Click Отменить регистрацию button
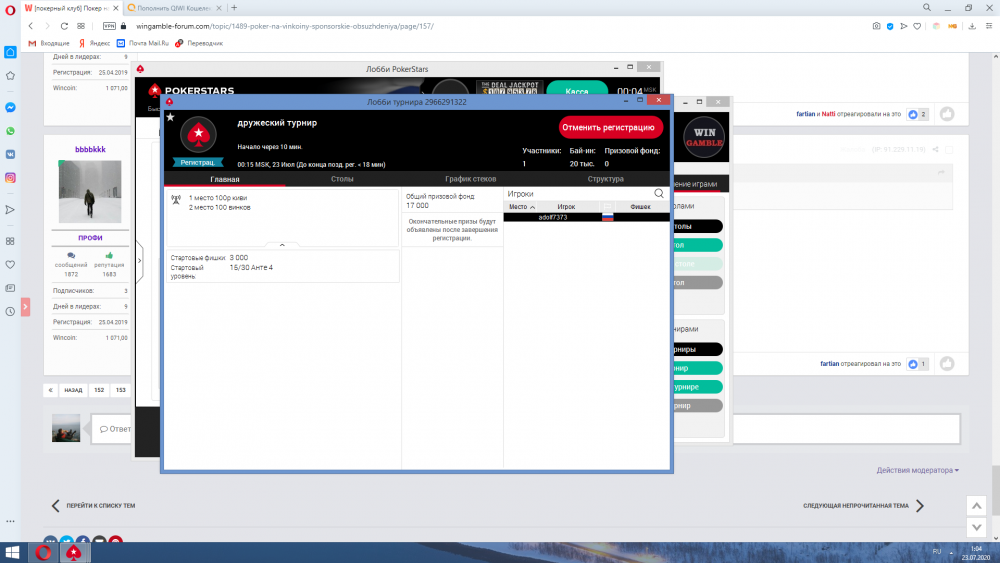This screenshot has width=1000, height=563. [610, 128]

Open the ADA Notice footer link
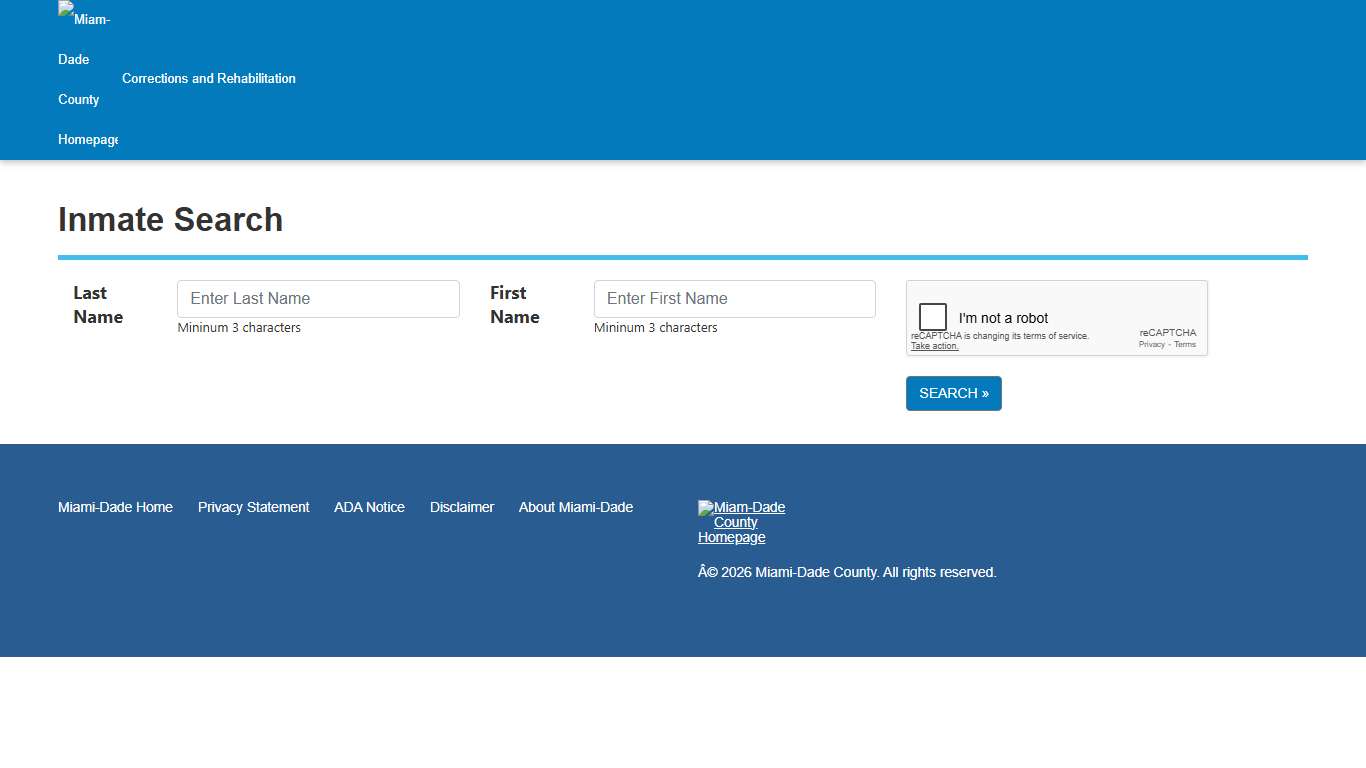point(369,507)
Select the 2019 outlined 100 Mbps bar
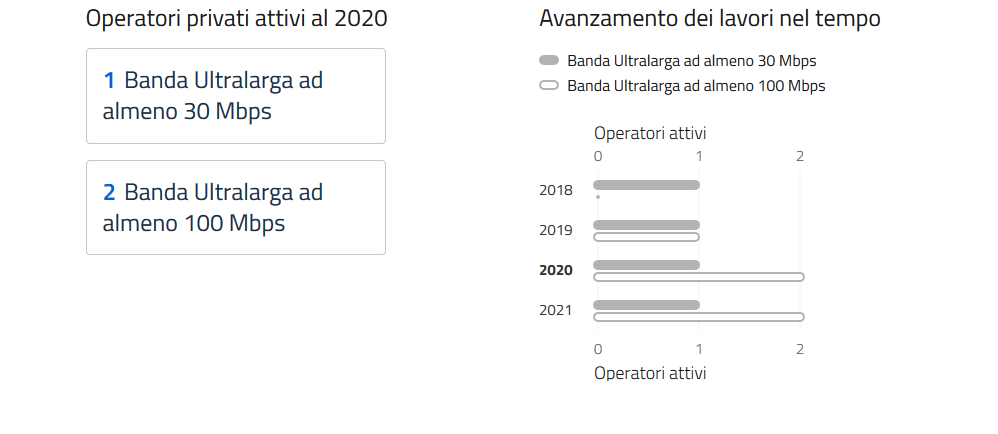The image size is (998, 434). tap(646, 237)
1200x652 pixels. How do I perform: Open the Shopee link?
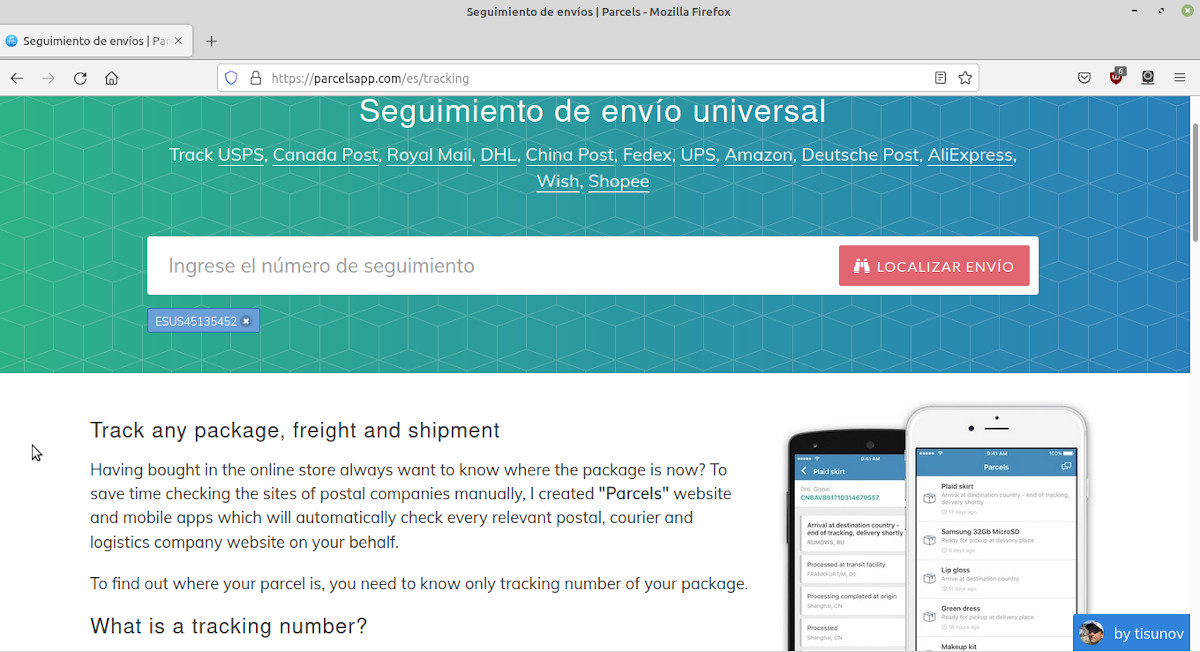pos(618,181)
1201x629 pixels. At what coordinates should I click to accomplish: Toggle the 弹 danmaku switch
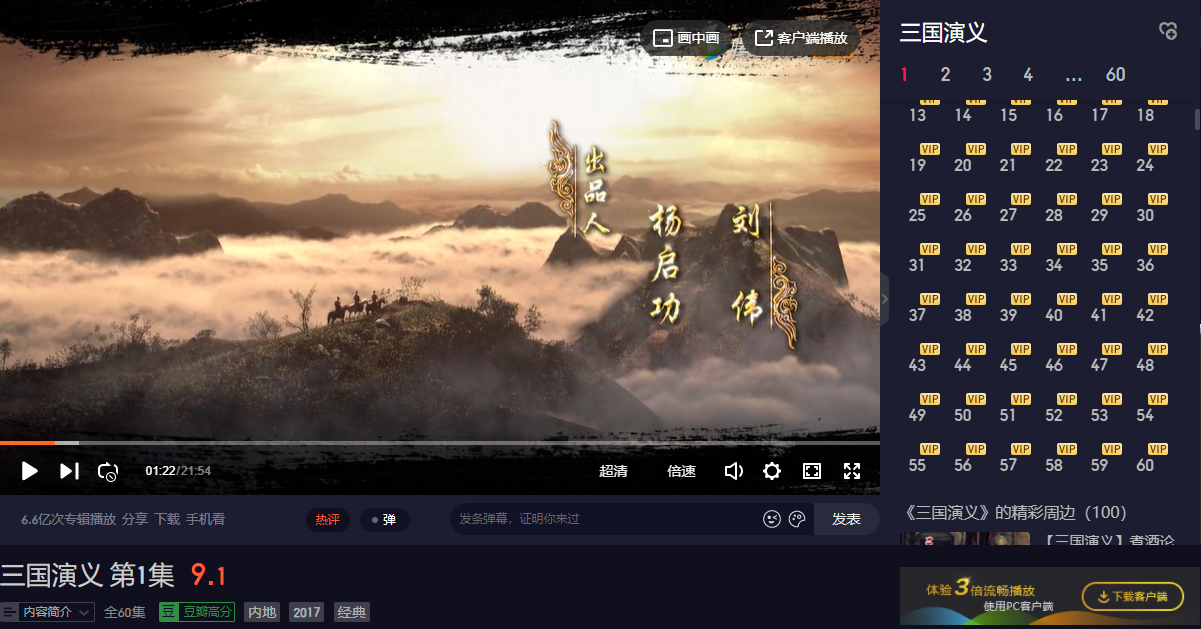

TASK TO COMPLETE: Write the full listing out again with every line unchanged, but include no pictures.

PROBLEM SOLUTION:
Click Отменить регистрацию button
This screenshot has width=1000, height=563. [610, 128]

Open the ADA Notice footer link
point(369,507)
Select the 2019 outlined 100 Mbps bar
The image size is (998, 434). tap(646, 237)
1200x652 pixels. How do I perform: Open the Shopee link?
pos(618,181)
1201x629 pixels. At what coordinates should I click to accomplish: Toggle the 弹 danmaku switch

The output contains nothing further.